Febuxostat downregulated the expression of Aprt and Hprt in the kidneys (Figures 4B-4C). These enzymes control the salvage pathway for recycling nucleosides, which could play a role in producing some high-energy phosphate compounds such as adenosine triphosphate (ATP) or guanosine triphosphate (GTP) in the tissues (Figure 5). High-dose allopurinol reduced left ventricular mass in patients with ischemic heart disease [35], and improved myocardial function by increasing ATP production in heart failure [36] and the isolated hypoxic heart model [37]. These results suggest that febuxostat might be subject to a negative feedback inhibition of enzyme activity, leading to a higher hypoxanthine level than that induced by topiroxostat in the early stage (Figure 4G).

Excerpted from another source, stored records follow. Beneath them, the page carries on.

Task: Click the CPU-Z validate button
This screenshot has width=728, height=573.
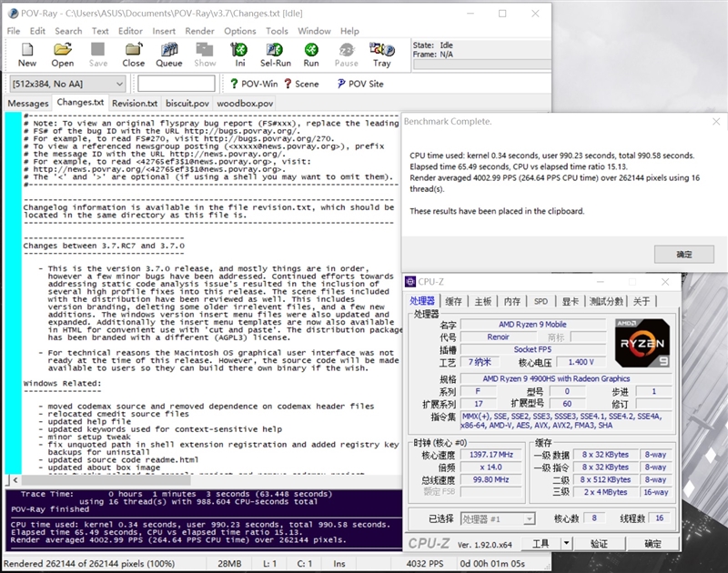Action: pos(599,544)
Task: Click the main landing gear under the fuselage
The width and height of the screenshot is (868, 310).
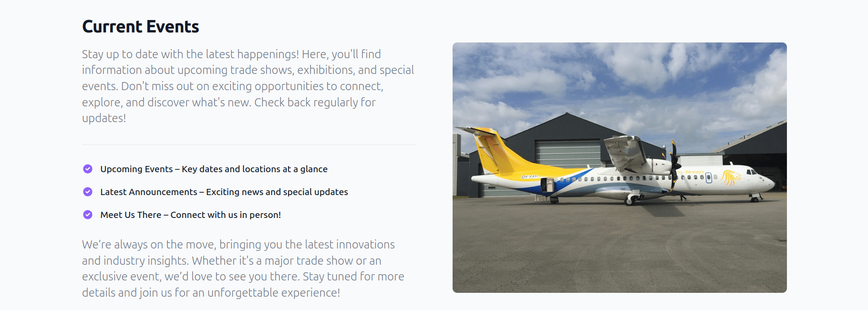Action: (x=630, y=201)
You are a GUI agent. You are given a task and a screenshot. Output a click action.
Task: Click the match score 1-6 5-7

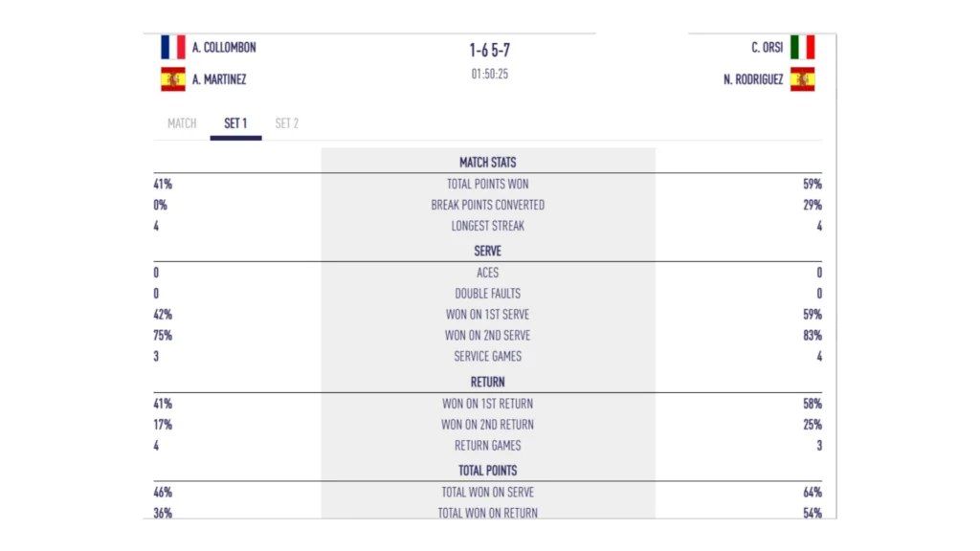[x=489, y=50]
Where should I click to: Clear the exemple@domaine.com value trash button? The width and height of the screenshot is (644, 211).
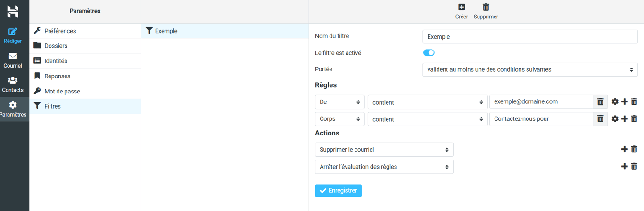coord(600,102)
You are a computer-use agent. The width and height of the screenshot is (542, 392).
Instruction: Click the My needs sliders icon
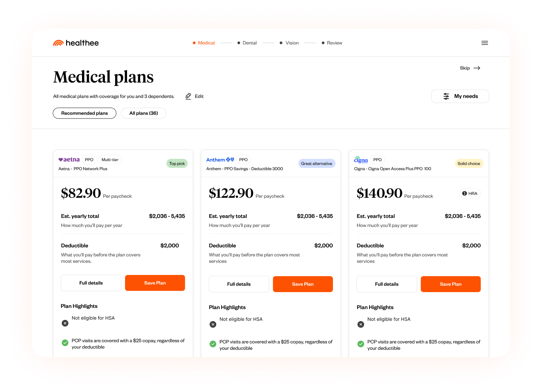(446, 96)
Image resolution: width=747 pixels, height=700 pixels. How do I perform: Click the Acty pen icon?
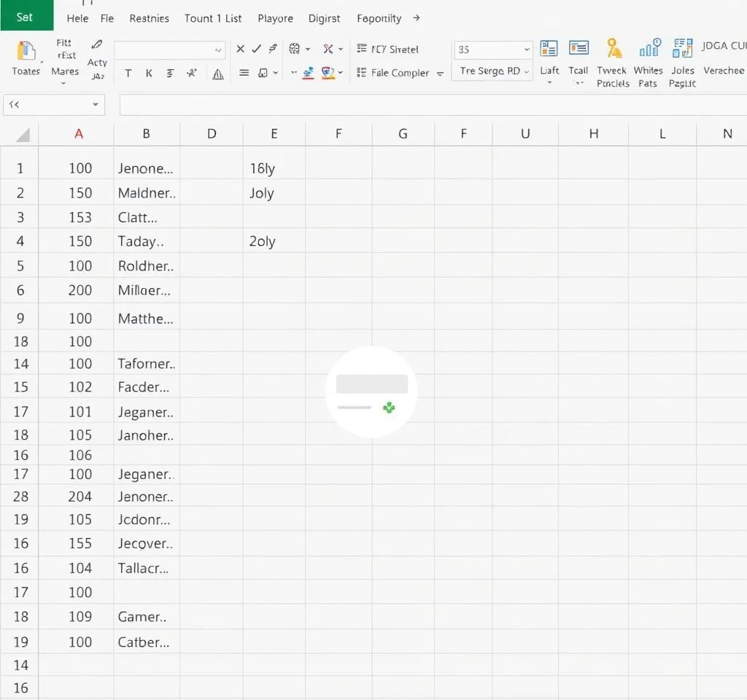pos(97,46)
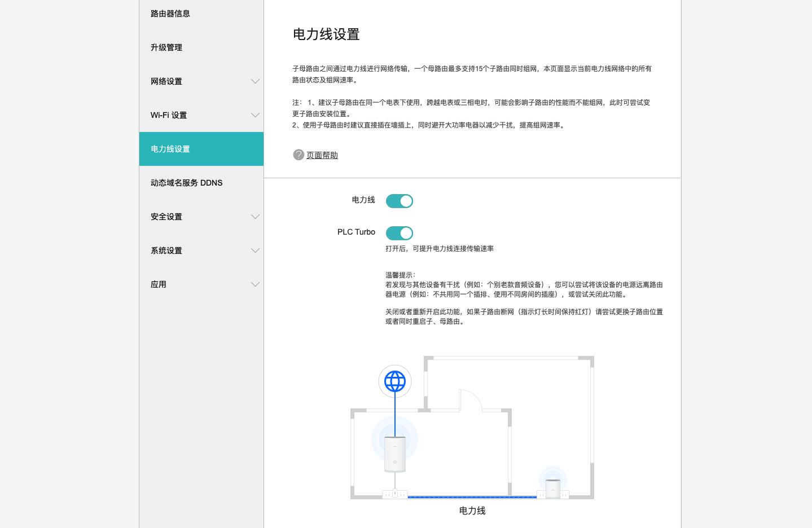The width and height of the screenshot is (812, 528).
Task: Disable the PLC Turbo feature
Action: (399, 233)
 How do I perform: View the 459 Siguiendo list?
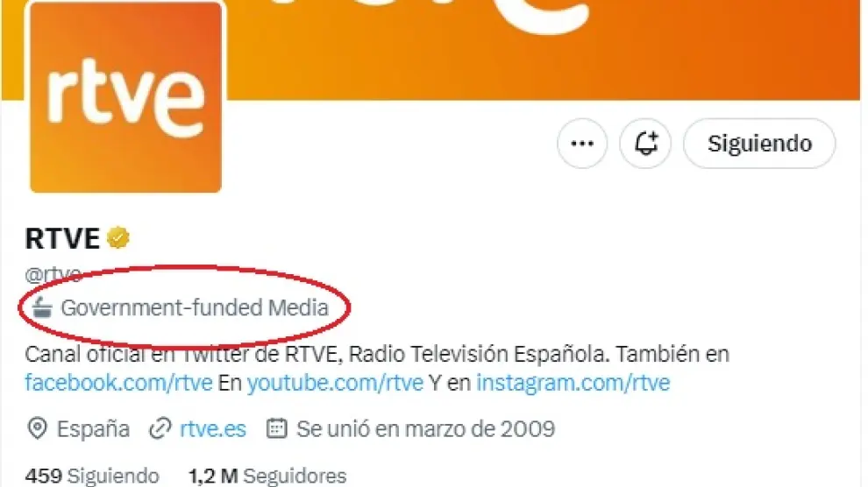(92, 476)
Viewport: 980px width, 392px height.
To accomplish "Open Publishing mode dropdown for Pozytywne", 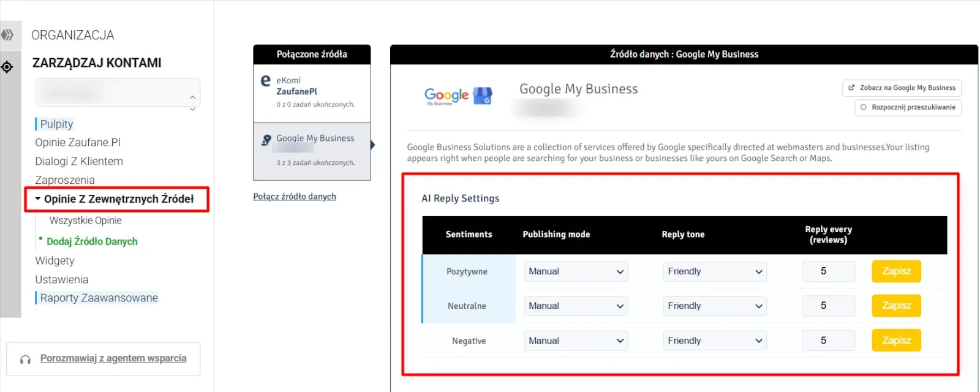I will pos(576,271).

Furthermore, we reported that treatment with topiroxostat and febuxostat for several weeks increased renal purine bodies in diabetic animals [14]. Therefore, it was suggested that the enhancement of the salvage pathway by the XOR inhibitors, topiroxostat and febuxostat, might contribute to the renoprotective effect base on the energy supply.

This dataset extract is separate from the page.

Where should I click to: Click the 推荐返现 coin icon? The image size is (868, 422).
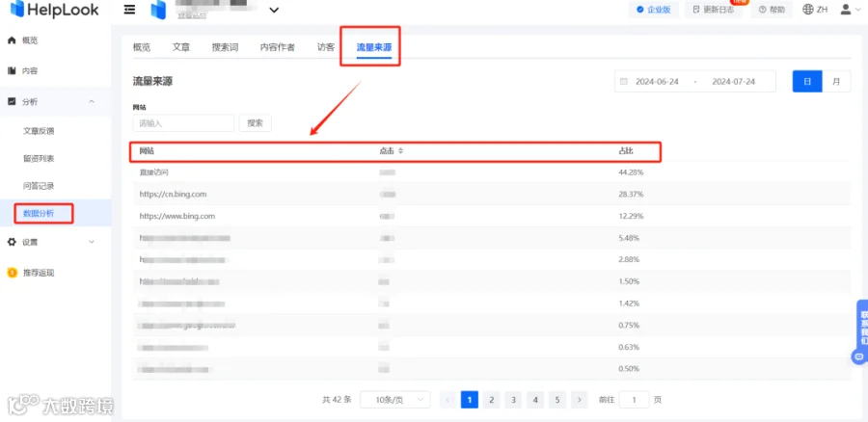(x=12, y=273)
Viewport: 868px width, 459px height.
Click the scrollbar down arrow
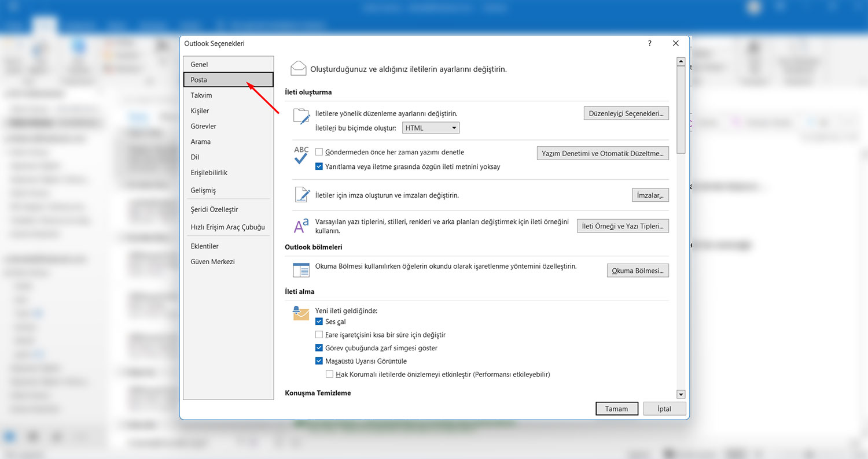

In summary, both topiroxostat and febuxostat exhibit renoprotective effects by common pathways such as the suppression of oxidative stress and inflammation. These effects are mediated by the inhibition of XOR-induced superoxide and amplification of salvage pathway following XOR-inhibition, which leads to increased purine bodies. Moreover, the results suggest that topiroxostat might moderate hypoxia and activated local RAS and, thus, appeared to have a different mechanism of action from that of the XOR inhibitors. Therefore, topiroxostat exerts organ-protecting effects and may have considerable potential as an extra-UA-lowering effect, especially for microvascular complications caused by diabetic nephropathy, atherosclerosis, and hypertension.